• [EXERCISE DATA]:
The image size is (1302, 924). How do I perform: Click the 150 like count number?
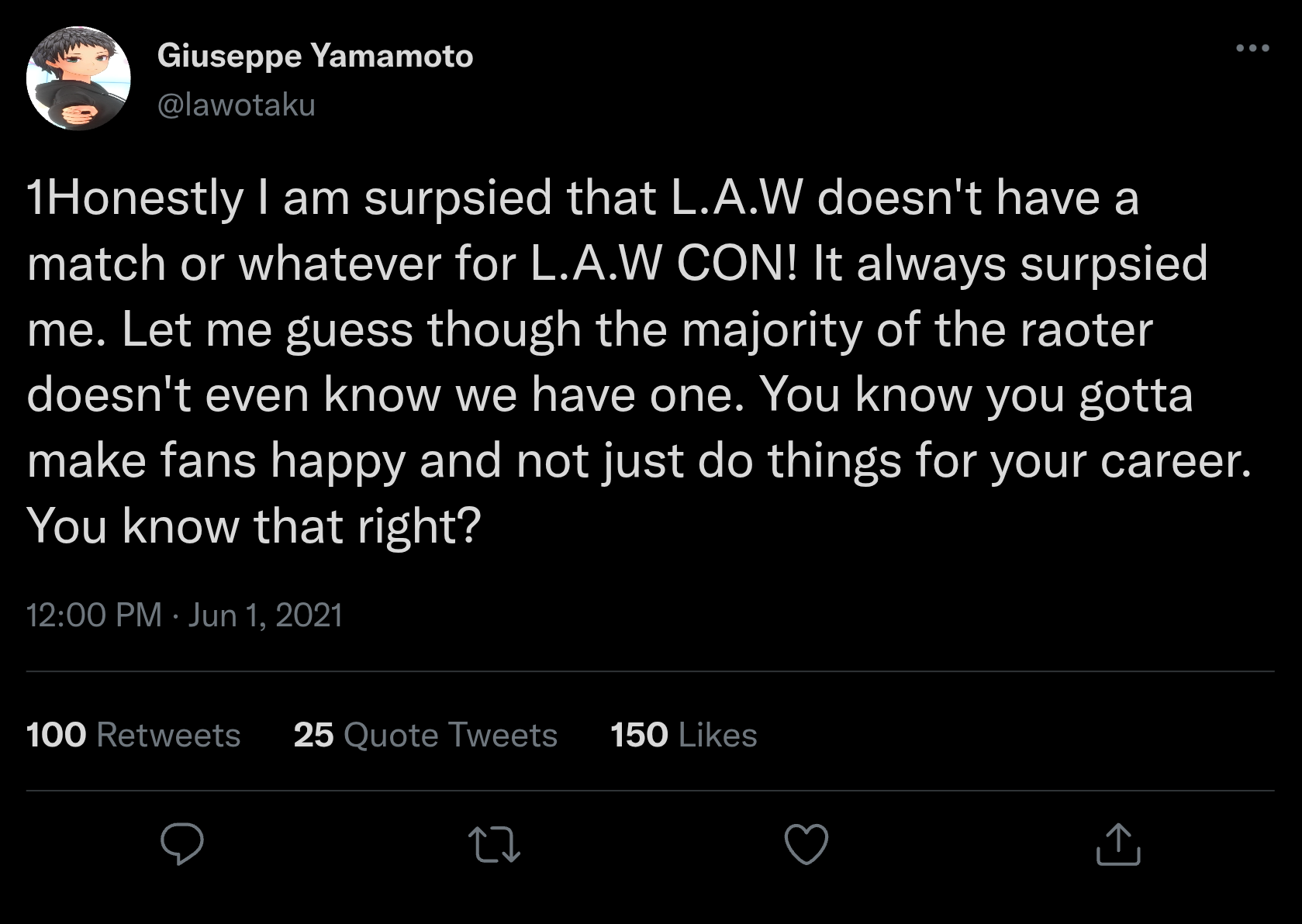639,735
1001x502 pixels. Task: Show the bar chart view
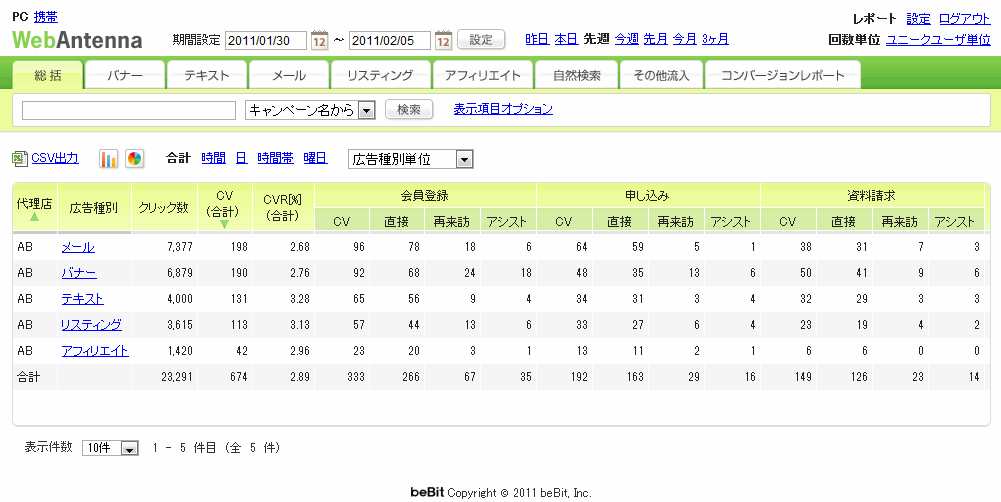(109, 159)
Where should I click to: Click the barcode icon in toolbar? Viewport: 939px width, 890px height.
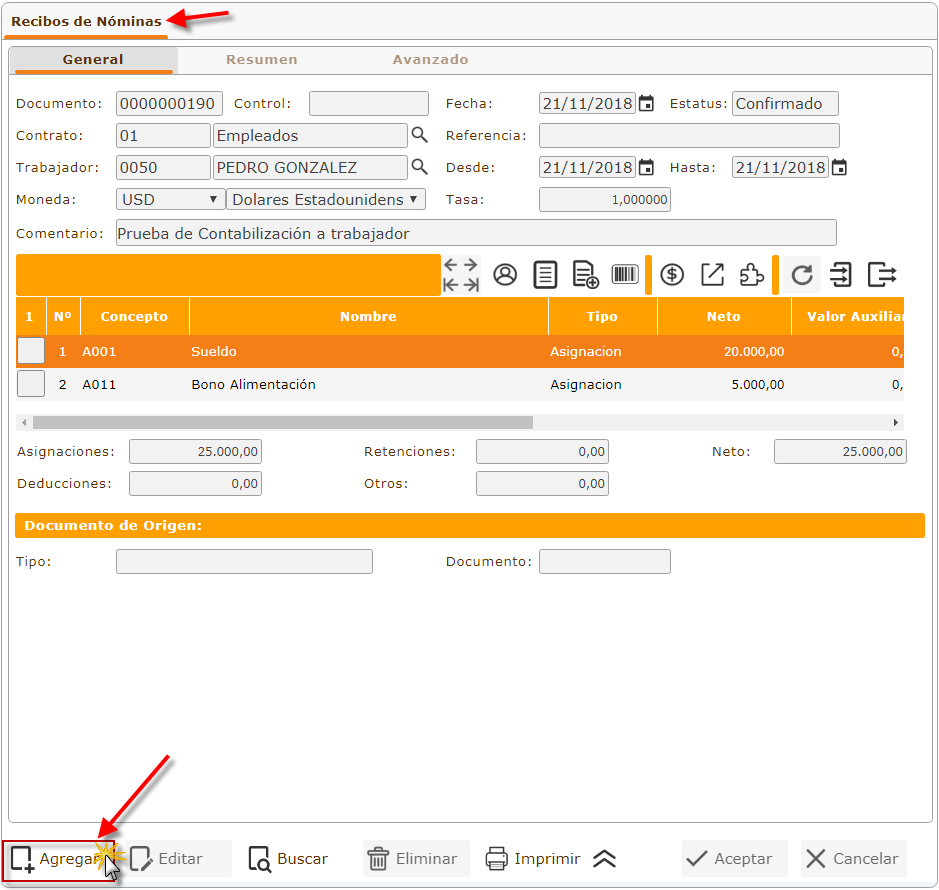625,275
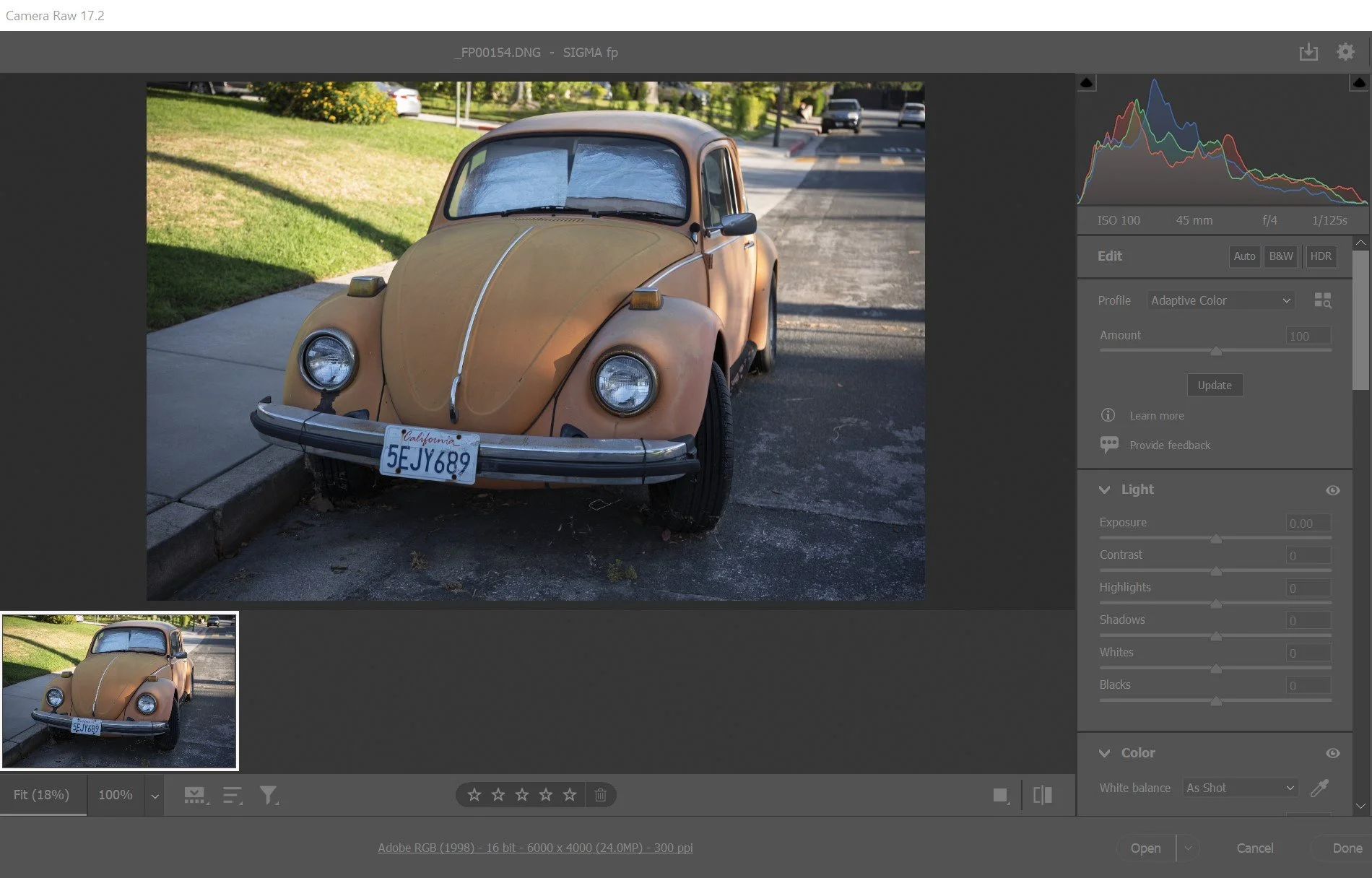Screen dimensions: 1372x878
Task: Browse profiles with the grid icon
Action: click(1322, 300)
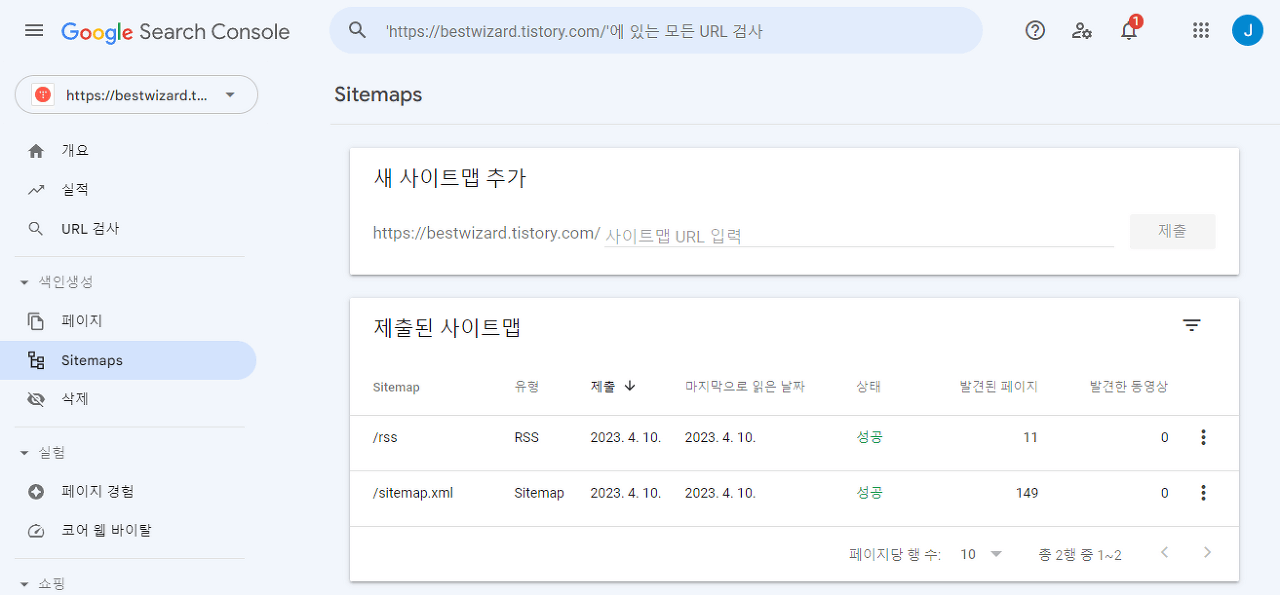Screen dimensions: 1280x595
Task: Open the /rss sitemap link
Action: click(385, 437)
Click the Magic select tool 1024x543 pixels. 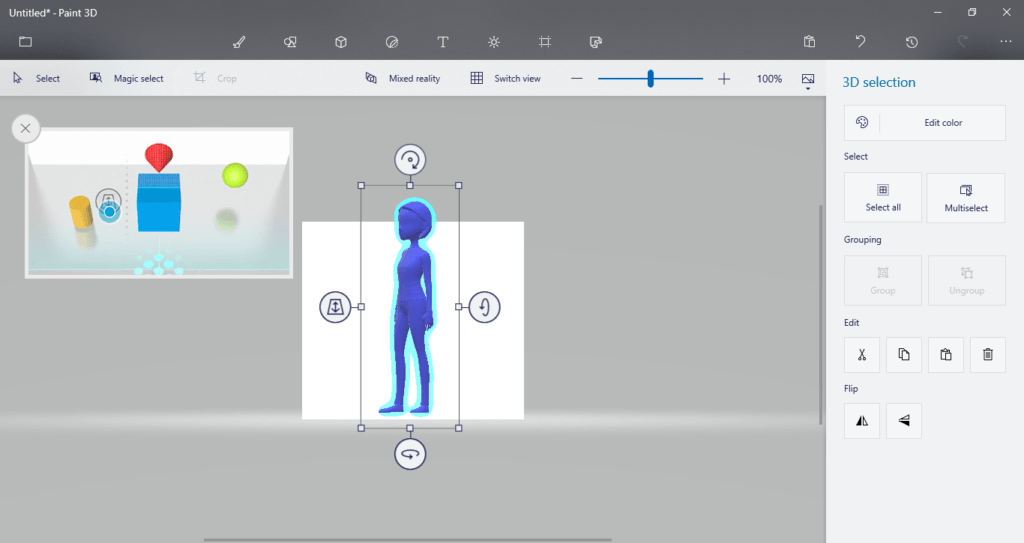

• [WHAT IS REQUIRED]: Nothing in the records should be changed in the copy, but the pictures must be left out.

• [WRITTEN ANSWER]:
The image size is (1302, 924). How do I perform: Click the 150 like count number?
639,735
1001x502 pixels. Task: Show the bar chart view
(109, 159)
Where should I click to: Click the barcode icon in toolbar? Viewport: 939px width, 890px height.
625,275
Screen dimensions: 1372x878
Task: Browse profiles with the grid icon
Action: click(1322, 300)
Screen dimensions: 1280x595
Task: Open the /rss sitemap link
Action: click(385, 437)
Click the Magic select tool 1024x543 pixels. 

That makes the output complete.